Pennnny · 16/10/2024 19:05

She shouldn't have let them get in photos if she feels so strongly about it. However what's the problem in just having them blurred out? Can't get my head around people who carry on like this over photos of their kids, but its really common on MN.

Strawbsss · 16/10/2024 19:05

Oldnproud · 16/10/2024 19:00

Let me get this right - she actively encouraged the children to be in photos, even group photos? but now wants to ban any of those people in those groups from sharing them photos?

If she wanted that level of control, why the hell did she allow them to be in those photos in the first place?

Yes, so he shared a large group photo outside the church.

Everyone who attended the ceremony was on the photo.

She asked him to remove it.

Just to clarify, he hasn't shared individual photos of the children. Literally a couple of large group photos.

She didn't specify at the wedding she wasn't happy to have them shared, just kicked off after they were posted. X

OP posts:
Strawbsss · 16/10/2024 19:08

Pennnny · 16/10/2024 19:05

She shouldn't have let them get in photos if she feels so strongly about it. However what's the problem in just having them blurred out? Can't get my head around people who carry on like this over photos of their kids, but its really common on MN.

He ended up putting emojis over their faces but it looks a bit silly. I just feel for him having paid to have nice photos and is now being dictated to where he can share them.

The photo had approximately 200 on it.

OP posts:
Oldnproud · 16/10/2024 19:09

Strawbsss · 16/10/2024 19:05

Yes, so he shared a large group photo outside the church.

Everyone who attended the ceremony was on the photo.

She asked him to remove it.

Just to clarify, he hasn't shared individual photos of the children. Literally a couple of large group photos.

She didn't specify at the wedding she wasn't happy to have them shared, just kicked off after they were posted. X

I would be extremely pissed off too if I were your brother!

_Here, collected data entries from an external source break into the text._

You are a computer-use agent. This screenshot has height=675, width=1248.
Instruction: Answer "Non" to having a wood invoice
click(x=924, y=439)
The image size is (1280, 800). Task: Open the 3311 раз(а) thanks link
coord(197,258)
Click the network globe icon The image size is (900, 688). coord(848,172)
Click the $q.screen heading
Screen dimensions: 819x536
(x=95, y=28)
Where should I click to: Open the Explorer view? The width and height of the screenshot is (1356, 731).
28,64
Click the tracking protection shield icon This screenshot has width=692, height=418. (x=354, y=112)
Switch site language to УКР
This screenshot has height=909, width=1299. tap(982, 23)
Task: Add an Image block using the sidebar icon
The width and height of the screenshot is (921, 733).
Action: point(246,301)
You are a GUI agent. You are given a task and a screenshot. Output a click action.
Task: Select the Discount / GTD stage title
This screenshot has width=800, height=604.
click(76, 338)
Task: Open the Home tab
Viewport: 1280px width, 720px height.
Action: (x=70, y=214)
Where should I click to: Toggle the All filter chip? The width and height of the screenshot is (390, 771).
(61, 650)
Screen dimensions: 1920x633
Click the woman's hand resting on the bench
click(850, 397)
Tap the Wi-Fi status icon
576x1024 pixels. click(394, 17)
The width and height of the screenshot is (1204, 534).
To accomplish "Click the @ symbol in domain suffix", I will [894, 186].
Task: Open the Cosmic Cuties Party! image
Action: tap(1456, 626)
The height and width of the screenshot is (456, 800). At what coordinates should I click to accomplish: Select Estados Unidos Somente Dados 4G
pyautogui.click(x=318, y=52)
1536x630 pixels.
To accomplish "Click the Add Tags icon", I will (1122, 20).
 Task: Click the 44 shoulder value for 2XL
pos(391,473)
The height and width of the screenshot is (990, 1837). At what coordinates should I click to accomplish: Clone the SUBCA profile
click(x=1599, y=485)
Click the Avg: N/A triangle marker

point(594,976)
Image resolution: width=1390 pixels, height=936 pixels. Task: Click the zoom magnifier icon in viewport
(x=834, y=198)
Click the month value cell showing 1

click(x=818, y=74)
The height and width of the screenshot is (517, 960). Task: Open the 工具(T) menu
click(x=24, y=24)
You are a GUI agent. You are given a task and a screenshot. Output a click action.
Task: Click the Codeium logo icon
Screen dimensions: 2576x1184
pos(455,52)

EmberAsh · 16/10/2024 19:09

The sister should have removed the children from the photos before they were taken if she really feels this strongly about it.

Pennnny · 16/10/2024 19:11

Strawbsss · 16/10/2024 19:08

He ended up putting emojis over their faces but it looks a bit silly. I just feel for him having paid to have nice photos and is now being dictated to where he can share them.

The photo had approximately 200 on it.

She absolutely should have removed the children, however emojis isn't the end of the world for a photo on social media.

2Little · 16/10/2024 19:13

My kids aren't allowed in photos online. My husband and I don't post pictures of them at all. I think she should have told the photographer on the day so that could have staged photos with and without the kids. My family know not to post pictures of my kids.

MSLRT · 16/10/2024 19:18

She sounds a bit precious to be honest. Should have made sure her kids weren't in the photos. Can't he share them on SM with those big smiley faces on her kids?

MsChatterbox · 16/10/2024 19:19

Smartiepants79 · 16/10/2024 18:59

I think your brother is allowed to be a bit pissed off. His wedding is a huge deal to them and he understandably wants to share the expensive photos with friends. I also personally feel that this kind of response ( in ordinary circumstances- no adopted kids etc) is a bit ott with pics of fully clothed kids in family groups. But that’s her prerogative.
BUT I would have thought there must still be plenty of good pictures of him and his bride that do not contain the children that he can use for social media.
The important people will get to see the photos in person won’t they??

Did you know people are now using ai to take the face of a completely clothed child and put them onto anything they want? So it's not ott in this day and age I'm afraid.